## [EXERCISE DESCRIPTION]
In the records below, find each line that holds "accomplish" and return it.

[Stored data]
————
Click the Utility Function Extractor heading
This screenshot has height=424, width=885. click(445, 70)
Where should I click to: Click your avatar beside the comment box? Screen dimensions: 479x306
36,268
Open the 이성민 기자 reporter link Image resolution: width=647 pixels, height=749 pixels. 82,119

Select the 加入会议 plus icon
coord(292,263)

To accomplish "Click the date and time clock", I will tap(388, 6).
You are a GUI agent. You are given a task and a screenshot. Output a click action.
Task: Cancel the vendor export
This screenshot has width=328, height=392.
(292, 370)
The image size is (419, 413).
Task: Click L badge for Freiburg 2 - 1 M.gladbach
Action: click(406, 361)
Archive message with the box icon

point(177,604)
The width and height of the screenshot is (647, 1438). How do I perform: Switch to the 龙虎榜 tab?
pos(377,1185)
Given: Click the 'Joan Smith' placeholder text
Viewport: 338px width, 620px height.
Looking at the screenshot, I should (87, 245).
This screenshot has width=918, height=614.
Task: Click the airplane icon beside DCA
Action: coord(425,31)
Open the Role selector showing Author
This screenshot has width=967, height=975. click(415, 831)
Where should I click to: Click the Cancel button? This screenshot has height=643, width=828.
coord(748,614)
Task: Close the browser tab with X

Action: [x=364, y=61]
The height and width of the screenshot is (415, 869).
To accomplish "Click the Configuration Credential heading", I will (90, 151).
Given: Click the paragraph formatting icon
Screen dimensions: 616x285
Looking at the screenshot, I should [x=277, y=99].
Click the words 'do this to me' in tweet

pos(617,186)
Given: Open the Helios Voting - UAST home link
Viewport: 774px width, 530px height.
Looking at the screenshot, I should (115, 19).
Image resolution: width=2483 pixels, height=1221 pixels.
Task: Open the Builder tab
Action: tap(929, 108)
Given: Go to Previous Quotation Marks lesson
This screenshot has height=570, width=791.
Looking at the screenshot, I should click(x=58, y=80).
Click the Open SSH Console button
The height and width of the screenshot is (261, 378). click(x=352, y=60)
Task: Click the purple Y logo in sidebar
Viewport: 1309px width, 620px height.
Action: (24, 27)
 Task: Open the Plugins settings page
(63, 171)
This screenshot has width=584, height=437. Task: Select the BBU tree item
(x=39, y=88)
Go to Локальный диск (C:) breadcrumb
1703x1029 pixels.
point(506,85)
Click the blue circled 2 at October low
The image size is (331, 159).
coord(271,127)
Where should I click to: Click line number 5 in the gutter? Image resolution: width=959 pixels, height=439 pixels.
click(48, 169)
————
## [WRITTEN SOLUTION]
To accomplish "Click the date and time clock", I will tap(388, 6).
To accomplish "Click the Configuration Credential heading", I will (90, 151).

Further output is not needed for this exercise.